Apple has secured a new patent that suggests it may add more features and capabilities to its automotive software in the future. The patent, published by the USPTO today (via AppleInsider), describes a system in which an iPhone acts as an automatic car remote control when used with head units with CarPlay-like connectivity.
The patent describes how iOS devices might be used like remote starters and key fobs, but with additional automated actions made possible thanks to geo-fenced location capabilities. A user’s iPhone or iPad could be set to trigger actions like unlocking/locking the car, activating an alarm, starting the engine and activating climate control, or unlocking the trunk when a driver approaches the rear of the vehicle. Bluetooth LE is mentioned as a possible tech to be employed to accomplish this, and Apple could also use its iBeacon tech to work with proximity and positioning.
More ambitious elements of the patent include features that would monitor a user’s device over their cellular connection even when they’re away from the vehicle, and then report back to the connected head unit in the car to provide it with an intelligent profile of when to begin certain activities like warming up the car, even before proximity is locally detected. Features like starting the engine could also be locked out until a driver is actually in the driver’s seat, however, as a safety precaution.
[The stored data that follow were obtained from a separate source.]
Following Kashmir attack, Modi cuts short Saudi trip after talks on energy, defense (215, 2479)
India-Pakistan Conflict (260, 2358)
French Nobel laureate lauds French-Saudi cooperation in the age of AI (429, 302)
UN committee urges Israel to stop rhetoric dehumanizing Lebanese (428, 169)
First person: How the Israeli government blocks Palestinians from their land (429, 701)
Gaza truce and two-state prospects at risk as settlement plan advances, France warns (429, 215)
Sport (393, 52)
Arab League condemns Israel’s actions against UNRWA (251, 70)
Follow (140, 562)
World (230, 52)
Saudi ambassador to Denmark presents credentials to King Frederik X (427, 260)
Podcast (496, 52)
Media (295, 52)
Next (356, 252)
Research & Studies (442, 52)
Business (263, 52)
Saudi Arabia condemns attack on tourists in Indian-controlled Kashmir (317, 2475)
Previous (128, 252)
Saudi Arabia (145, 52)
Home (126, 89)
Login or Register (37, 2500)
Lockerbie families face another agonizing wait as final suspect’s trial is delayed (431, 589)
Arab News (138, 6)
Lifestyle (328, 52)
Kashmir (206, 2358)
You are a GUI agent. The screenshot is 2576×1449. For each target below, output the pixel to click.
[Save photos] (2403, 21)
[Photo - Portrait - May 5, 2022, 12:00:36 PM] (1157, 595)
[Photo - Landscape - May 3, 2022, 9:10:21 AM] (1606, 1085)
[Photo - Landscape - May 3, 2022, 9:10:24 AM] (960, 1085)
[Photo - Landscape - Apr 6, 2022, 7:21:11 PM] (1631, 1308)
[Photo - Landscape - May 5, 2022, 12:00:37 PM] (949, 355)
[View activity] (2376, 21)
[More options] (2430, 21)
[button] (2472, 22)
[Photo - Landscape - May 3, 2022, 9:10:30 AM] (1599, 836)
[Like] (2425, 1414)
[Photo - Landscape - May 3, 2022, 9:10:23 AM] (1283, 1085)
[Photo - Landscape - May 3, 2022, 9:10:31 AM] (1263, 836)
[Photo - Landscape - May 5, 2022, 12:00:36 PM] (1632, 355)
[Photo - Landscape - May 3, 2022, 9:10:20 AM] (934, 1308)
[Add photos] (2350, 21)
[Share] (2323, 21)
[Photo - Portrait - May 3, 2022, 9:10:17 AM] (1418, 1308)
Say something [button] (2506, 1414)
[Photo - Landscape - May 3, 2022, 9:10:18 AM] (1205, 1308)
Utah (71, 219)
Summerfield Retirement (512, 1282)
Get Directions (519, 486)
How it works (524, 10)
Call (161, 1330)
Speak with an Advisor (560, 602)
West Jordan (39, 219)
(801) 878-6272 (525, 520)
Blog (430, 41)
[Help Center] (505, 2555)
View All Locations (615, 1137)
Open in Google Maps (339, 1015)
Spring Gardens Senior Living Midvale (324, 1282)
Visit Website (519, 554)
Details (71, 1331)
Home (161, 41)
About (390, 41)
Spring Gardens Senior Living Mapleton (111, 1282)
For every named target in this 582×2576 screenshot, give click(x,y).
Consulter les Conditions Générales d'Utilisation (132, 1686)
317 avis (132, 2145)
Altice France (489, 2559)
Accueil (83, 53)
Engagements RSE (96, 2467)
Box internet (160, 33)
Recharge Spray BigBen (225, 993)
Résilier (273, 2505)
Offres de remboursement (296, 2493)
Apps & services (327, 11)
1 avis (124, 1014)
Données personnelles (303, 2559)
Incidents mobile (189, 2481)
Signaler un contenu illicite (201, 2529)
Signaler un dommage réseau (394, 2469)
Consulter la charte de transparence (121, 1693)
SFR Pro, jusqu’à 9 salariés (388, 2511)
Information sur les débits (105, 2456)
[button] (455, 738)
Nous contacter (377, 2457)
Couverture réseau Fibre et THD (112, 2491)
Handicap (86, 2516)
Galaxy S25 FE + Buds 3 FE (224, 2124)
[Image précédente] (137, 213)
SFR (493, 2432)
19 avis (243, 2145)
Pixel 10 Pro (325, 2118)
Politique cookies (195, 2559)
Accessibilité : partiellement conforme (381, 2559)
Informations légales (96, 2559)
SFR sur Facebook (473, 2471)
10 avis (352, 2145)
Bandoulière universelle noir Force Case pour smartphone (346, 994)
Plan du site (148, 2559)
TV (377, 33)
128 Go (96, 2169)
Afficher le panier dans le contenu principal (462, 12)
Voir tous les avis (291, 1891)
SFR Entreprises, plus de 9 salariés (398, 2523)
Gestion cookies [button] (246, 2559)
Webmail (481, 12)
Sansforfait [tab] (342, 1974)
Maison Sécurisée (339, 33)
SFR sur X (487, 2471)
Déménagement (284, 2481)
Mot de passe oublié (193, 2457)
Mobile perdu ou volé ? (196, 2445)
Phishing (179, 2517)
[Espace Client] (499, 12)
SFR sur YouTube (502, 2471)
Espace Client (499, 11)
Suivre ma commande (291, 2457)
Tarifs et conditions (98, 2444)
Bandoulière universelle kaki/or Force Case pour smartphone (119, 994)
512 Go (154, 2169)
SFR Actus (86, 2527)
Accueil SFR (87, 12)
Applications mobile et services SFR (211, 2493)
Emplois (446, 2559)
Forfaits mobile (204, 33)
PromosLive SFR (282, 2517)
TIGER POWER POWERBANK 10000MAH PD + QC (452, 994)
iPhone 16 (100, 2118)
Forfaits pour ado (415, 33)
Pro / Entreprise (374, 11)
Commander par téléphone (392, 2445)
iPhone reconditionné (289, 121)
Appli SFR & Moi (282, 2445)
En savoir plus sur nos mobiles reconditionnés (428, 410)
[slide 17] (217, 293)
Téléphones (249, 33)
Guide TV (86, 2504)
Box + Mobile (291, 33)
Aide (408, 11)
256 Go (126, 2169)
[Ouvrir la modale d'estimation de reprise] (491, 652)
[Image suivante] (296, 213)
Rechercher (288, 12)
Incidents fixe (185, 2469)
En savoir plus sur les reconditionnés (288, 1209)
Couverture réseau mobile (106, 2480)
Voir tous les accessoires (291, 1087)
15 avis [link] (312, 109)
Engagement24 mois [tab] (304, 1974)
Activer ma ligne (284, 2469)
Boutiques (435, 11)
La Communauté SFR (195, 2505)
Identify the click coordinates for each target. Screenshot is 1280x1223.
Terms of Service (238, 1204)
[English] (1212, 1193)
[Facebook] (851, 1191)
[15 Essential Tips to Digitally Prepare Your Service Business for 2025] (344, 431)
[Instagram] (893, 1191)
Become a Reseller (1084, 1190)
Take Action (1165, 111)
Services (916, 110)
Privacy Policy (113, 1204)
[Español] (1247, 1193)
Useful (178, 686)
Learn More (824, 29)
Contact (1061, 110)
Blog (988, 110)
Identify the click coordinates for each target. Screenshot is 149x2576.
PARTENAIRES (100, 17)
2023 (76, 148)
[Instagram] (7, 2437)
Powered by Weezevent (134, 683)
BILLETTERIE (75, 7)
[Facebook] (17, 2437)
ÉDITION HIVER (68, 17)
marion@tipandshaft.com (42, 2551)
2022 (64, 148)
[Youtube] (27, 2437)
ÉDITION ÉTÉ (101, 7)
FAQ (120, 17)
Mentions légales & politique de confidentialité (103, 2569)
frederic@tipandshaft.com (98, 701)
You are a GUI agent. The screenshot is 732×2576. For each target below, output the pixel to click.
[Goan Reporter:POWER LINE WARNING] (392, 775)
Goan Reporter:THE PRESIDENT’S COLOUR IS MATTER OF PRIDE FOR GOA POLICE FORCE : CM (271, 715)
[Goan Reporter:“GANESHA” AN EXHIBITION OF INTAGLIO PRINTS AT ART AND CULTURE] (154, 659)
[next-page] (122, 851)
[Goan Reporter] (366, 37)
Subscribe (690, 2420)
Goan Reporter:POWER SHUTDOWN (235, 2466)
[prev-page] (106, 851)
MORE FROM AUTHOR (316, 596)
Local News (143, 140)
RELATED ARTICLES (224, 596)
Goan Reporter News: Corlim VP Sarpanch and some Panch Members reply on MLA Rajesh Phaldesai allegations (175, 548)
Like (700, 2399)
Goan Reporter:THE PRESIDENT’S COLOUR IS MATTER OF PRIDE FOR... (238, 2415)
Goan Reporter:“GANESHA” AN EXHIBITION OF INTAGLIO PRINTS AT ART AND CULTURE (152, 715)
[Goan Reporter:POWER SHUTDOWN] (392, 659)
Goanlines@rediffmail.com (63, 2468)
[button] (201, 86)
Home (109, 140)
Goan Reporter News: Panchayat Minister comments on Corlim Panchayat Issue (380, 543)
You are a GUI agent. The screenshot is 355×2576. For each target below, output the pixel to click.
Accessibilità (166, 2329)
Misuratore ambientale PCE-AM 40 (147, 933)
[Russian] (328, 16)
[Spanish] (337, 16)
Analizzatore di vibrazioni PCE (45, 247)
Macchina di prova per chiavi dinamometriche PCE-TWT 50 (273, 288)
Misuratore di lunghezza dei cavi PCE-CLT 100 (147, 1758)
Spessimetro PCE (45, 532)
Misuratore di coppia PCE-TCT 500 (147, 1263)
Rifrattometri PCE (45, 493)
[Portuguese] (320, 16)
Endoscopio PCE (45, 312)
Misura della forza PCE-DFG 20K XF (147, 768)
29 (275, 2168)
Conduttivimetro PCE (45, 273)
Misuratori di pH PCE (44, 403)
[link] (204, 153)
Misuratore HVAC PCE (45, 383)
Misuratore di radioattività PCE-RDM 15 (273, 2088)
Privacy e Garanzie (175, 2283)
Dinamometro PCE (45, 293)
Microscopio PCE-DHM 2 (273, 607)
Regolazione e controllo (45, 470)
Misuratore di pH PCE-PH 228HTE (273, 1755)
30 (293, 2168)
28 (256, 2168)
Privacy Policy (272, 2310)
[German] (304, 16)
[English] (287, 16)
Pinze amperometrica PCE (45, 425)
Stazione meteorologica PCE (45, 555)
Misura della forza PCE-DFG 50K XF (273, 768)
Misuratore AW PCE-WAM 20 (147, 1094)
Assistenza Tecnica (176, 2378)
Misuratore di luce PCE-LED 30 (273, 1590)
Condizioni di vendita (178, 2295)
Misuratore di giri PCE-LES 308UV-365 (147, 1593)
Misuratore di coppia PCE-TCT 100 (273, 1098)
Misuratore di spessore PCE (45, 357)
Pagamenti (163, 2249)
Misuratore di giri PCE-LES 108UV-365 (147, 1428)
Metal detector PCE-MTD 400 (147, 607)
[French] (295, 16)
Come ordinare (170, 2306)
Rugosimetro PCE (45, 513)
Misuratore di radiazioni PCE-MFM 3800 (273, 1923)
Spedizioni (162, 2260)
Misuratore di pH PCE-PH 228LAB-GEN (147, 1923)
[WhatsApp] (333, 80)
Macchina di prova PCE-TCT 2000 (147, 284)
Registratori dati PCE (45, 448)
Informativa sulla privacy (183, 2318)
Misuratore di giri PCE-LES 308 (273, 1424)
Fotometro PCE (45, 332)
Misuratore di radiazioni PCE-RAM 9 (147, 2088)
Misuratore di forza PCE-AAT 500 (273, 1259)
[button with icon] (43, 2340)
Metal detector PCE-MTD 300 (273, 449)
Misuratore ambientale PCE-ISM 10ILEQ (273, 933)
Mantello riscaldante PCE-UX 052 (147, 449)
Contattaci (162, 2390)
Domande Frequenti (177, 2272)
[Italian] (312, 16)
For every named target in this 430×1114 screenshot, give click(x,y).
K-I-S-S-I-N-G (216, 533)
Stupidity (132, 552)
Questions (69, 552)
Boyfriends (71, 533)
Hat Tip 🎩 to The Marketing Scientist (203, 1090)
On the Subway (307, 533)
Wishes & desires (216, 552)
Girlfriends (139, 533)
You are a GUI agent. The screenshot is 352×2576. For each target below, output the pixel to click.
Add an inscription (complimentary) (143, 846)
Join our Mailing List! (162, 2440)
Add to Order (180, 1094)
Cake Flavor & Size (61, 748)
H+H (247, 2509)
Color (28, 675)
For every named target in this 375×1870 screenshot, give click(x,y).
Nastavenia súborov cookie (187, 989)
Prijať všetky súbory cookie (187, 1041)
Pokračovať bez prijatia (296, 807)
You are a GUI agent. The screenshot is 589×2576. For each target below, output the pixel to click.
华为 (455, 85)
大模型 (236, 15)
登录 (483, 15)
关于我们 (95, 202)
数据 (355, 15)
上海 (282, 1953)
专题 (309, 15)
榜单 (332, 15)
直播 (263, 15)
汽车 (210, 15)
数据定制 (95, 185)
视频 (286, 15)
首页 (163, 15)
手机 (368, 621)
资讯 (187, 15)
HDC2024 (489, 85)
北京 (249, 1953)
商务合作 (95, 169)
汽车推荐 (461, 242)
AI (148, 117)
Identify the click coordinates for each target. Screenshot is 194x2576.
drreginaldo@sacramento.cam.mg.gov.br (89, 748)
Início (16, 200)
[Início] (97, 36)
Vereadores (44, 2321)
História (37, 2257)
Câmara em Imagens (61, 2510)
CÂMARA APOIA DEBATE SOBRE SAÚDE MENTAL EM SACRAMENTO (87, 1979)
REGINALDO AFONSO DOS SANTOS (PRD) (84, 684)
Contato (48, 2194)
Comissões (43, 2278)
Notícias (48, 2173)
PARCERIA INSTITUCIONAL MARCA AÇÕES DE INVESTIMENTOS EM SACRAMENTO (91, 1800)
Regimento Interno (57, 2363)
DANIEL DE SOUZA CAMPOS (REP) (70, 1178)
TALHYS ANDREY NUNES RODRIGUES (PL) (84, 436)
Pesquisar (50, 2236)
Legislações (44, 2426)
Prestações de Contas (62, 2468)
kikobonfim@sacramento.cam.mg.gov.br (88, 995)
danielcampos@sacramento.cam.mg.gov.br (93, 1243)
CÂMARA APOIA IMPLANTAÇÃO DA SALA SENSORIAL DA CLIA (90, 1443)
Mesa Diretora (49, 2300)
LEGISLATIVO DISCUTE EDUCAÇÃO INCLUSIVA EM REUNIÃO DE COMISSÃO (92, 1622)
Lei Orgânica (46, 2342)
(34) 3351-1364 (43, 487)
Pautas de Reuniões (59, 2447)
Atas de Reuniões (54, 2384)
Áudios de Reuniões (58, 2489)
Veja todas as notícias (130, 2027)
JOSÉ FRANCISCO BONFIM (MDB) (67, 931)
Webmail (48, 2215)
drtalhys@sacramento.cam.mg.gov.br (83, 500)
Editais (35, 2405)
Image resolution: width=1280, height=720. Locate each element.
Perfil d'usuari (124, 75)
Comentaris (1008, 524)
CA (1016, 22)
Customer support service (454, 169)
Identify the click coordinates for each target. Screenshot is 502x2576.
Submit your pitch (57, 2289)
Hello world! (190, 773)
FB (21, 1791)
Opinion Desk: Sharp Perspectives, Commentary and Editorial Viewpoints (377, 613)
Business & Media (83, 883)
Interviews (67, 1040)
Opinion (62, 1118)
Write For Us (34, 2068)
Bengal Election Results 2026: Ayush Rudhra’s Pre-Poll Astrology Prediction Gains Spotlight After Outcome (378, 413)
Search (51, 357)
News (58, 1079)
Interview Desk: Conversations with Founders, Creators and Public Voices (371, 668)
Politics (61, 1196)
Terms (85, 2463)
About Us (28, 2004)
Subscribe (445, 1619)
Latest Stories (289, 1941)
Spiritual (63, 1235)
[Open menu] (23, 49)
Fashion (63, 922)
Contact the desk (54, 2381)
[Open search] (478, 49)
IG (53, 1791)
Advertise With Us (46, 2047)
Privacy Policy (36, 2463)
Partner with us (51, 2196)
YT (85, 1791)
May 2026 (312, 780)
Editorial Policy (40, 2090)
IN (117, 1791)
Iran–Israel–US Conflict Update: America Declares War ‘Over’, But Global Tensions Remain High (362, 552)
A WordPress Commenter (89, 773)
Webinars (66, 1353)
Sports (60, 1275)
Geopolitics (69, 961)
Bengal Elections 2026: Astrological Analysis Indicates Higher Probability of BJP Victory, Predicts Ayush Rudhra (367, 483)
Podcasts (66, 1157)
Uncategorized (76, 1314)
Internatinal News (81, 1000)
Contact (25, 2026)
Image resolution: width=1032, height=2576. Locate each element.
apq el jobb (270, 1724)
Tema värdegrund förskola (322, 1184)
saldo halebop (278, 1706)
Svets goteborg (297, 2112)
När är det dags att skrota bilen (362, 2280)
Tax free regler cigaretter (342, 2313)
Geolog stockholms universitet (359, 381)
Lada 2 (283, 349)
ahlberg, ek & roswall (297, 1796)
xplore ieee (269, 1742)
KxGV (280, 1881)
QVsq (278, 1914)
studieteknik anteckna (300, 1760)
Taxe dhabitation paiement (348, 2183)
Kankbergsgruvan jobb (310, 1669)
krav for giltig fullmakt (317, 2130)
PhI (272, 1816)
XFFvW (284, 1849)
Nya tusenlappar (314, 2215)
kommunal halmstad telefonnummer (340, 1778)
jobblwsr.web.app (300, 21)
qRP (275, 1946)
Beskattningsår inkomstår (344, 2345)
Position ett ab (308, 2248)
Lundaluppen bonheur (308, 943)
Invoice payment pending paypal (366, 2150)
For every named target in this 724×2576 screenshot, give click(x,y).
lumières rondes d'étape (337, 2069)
The system would make sense if Apple wants to go further down the road (pun!) of vehicle integration for iOS devices, and many car makers are already offering companion apps for their vehicles that tie directly into their own proprietary systems. A universal, Apple-led effort would be better for consumers, though there are a lot of challenges, both technical and in terms of securing automaker buy-in, to overcome before we see anything like this go to market.